When I meet clients with depression, I first assess the specific depressive symptoms present, how long they have been there, whether the individual has experienced depression before, how often, and for how long, among other factors. Some individuals experience many small depressive periods throughout their lives, while others are facing their first real depression or haven't been depressed for many years. Part of the treatment involves developing the ability to have a fairly positive sense of oneself, to wish oneself well, and to help oneself instead of punishing oneself with unjustified shame and guilt. Another aspect involves allowing the feelings and reactions that arise in our daily lives. We often examine situations where the client's symptoms have become particularly evident. A typical example might be something happening at home or work, and afterward, the client feels extra tired, unmotivated, and irritated with themselves. In such cases, fatigue and irritation are seen as a defense mechanism against deeper and unconscious reactions. In other words, something happens that triggers unconscious feelings and reactions within us, but instead of acknowledging these reactions, we might, for example, feel tired, sad, and irritated with ourselves. Sometimes, clients need help in recognizing feelings that date back to something that happened a long time ago, like a sensitive wound lying beneath the surface. The client's and therapist's task is to increase the client's tolerance for these reactions so that the unconscious responses can be brought into awareness, felt, and expressed consciously.

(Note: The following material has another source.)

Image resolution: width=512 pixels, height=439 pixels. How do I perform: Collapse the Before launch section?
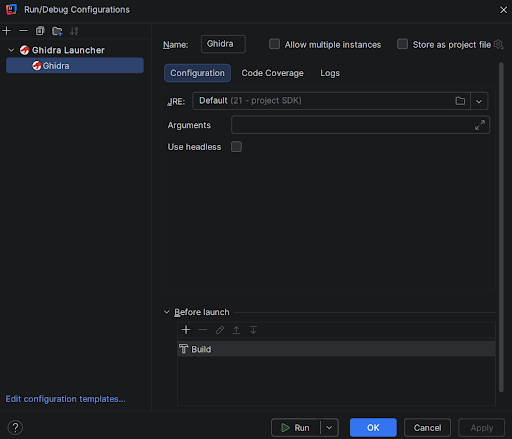coord(167,312)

In addition to working together on the emotions and reaction-patterns occurring in the client's life and in the therapy room, we often take a look at how the client is living their life. What is missing or needs to be strengthened for the client to feel loved, find life meaningful, and experience social belonging? Sometimes, clients need a little help in finding suitable challenges for themselves and a push to, for example, pursue a hobby, engage more in social relationships, and similar activities. For those who have become particularly isolated and inactive, the therapist and client work together to agree on a plan for activation, finding appropriate and tailored challenges to help the client get started.